What you are asked to do:
Repeat nothing but the lines below running from the one containing "Screen dimensions: 1532x580" to the one containing "Task: Click the thermometer". Keep both end lines.

[Exercise inputs — start]

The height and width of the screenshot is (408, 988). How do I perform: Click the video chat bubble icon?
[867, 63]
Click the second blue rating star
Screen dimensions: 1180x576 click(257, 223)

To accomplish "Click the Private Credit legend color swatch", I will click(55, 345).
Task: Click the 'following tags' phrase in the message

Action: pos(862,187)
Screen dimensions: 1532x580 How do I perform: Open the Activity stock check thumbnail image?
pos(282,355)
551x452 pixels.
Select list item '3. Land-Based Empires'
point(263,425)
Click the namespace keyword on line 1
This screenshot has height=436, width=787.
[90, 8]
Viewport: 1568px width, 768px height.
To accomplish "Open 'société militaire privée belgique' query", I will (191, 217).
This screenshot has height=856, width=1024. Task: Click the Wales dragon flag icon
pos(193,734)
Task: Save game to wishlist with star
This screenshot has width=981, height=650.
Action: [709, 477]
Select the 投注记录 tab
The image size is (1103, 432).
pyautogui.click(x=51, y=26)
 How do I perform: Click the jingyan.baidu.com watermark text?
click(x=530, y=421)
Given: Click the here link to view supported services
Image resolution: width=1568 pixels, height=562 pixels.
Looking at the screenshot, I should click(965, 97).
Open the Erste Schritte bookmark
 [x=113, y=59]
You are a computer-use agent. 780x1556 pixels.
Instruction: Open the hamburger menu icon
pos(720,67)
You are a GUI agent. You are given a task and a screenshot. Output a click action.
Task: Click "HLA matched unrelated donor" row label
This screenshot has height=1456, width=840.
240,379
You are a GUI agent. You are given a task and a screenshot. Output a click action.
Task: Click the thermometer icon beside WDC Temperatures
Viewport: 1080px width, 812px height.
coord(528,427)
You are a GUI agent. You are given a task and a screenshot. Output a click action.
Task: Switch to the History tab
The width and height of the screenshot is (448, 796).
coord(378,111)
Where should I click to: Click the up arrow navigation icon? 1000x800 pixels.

[Exercise inputs — finish]

Exercise response:
Screen dimensions: 1532x580 How do I perform: Open the Activity stock check thumbnail image?
pos(282,355)
551x452 pixels.
Select list item '3. Land-Based Empires'
point(263,425)
Click the namespace keyword on line 1
This screenshot has height=436, width=787.
[90, 8]
Viewport: 1568px width, 768px height.
To accomplish "Open 'société militaire privée belgique' query", I will (191, 217).
This screenshot has height=856, width=1024. Task: Click the Wales dragon flag icon
pos(193,734)
Task: Save game to wishlist with star
This screenshot has width=981, height=650.
Action: [709, 477]
Select the 投注记录 tab
The image size is (1103, 432).
pyautogui.click(x=51, y=26)
 How do I perform: Click the jingyan.baidu.com watermark text?
click(x=530, y=421)
Given: Click the here link to view supported services
Image resolution: width=1568 pixels, height=562 pixels.
Looking at the screenshot, I should click(965, 97).
Open the Erste Schritte bookmark
 [x=113, y=59]
You are a computer-use agent. 780x1556 pixels.
Instruction: Open the hamburger menu icon
pos(720,67)
You are a GUI agent. You are given a task and a screenshot. Output a click action.
Task: Click "HLA matched unrelated donor" row label
This screenshot has height=1456, width=840.
240,379
You are a GUI agent. You are given a task and a screenshot. Output a click action.
Task: Click the thermometer icon beside WDC Temperatures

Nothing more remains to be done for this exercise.